▶ Problem to work on
Please copy out every one of the following records word for word, leaving out the pictures.

________________________________________

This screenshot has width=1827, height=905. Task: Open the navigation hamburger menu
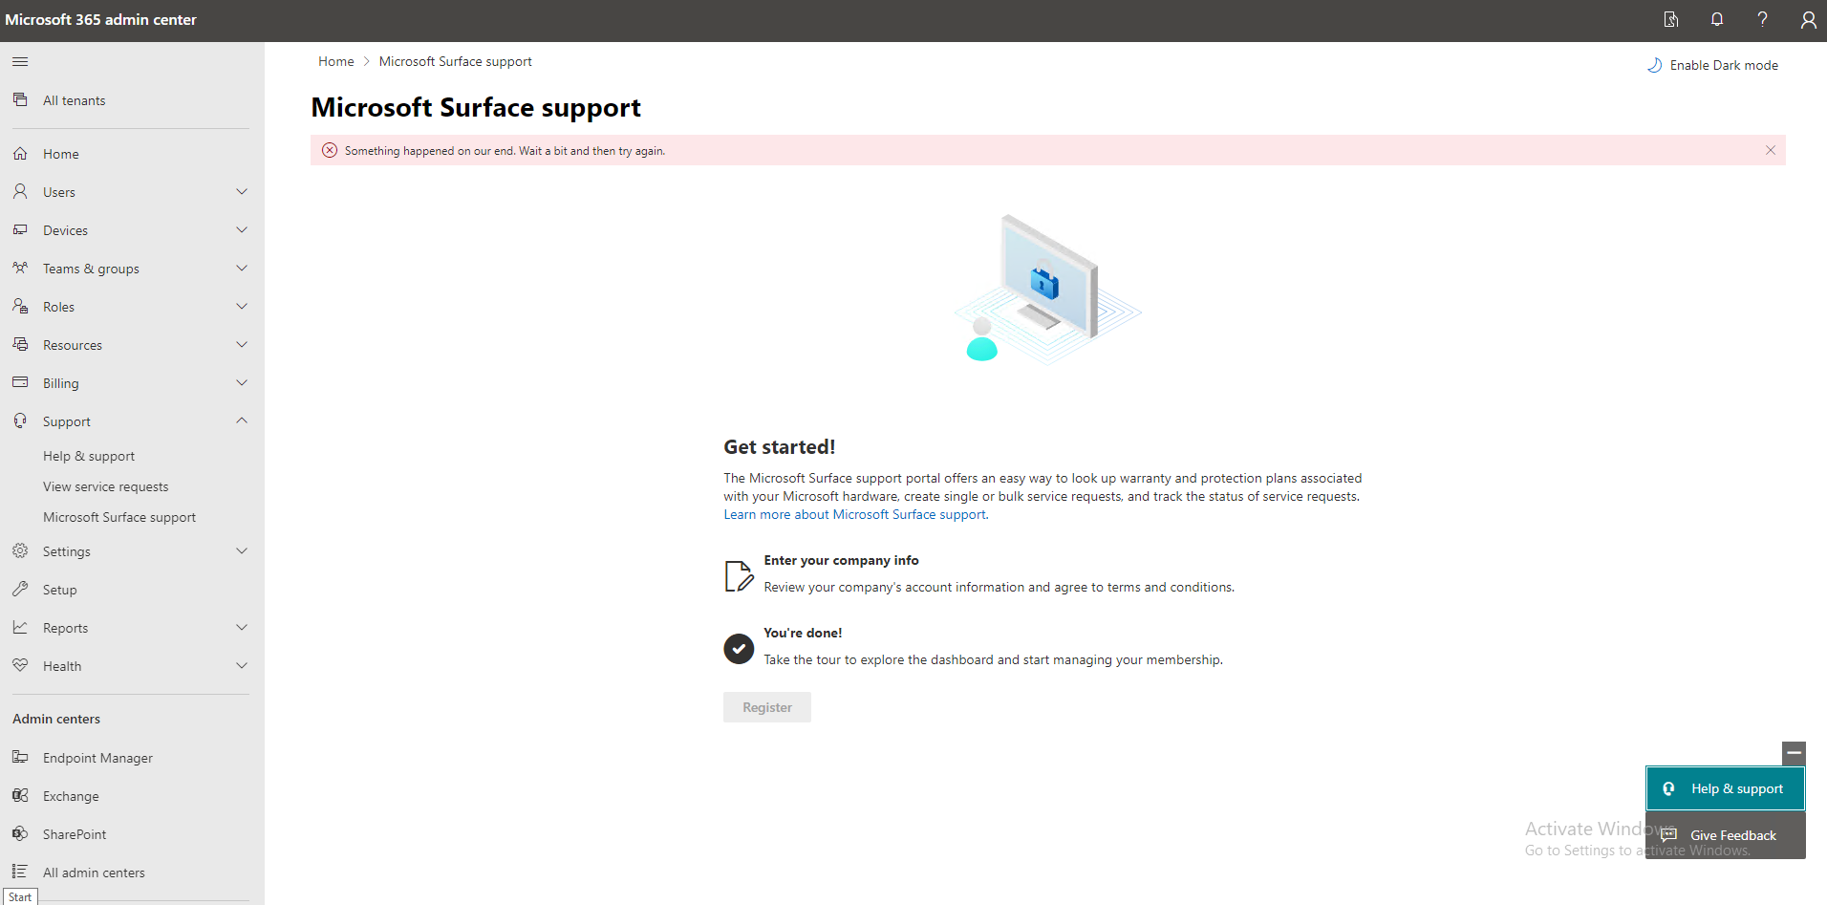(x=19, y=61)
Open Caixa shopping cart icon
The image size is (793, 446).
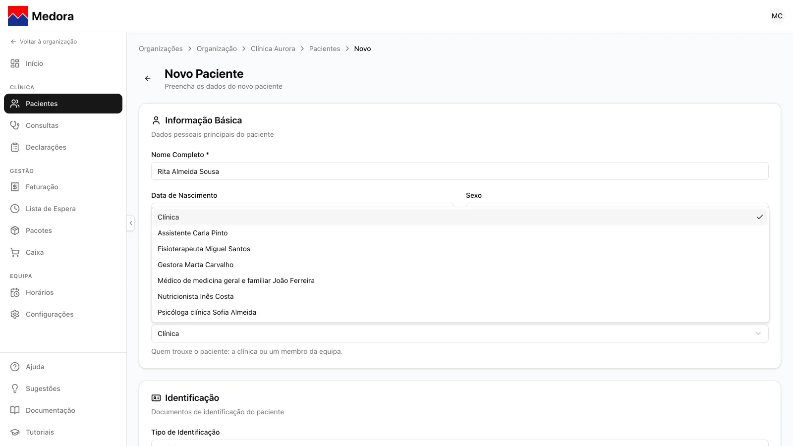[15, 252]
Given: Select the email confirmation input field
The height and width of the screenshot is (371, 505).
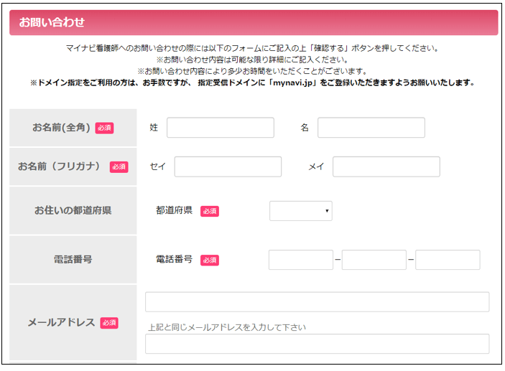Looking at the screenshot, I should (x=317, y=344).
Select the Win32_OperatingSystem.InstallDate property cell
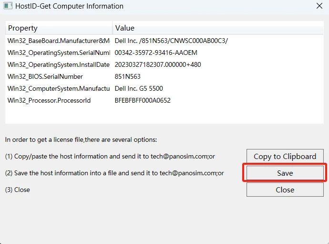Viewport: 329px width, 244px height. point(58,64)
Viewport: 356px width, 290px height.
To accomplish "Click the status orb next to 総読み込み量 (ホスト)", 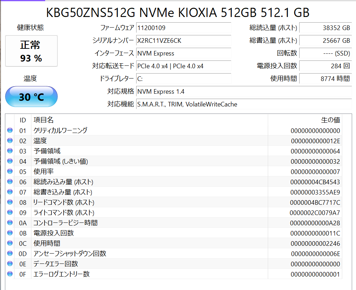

________________________________________

▶ In response
This screenshot has width=1827, height=905. Task: Open the navigation hamburger menu
(x=19, y=61)
Open Caixa shopping cart icon
The image size is (793, 446).
[15, 252]
Given: Select the email confirmation input field
The height and width of the screenshot is (371, 505).
Looking at the screenshot, I should (x=317, y=344).
Select the Win32_OperatingSystem.InstallDate property cell
Viewport: 329px width, 244px height. point(58,64)
Viewport: 356px width, 290px height.
To accomplish "Click the status orb next to 総読み込み量 (ホスト)", 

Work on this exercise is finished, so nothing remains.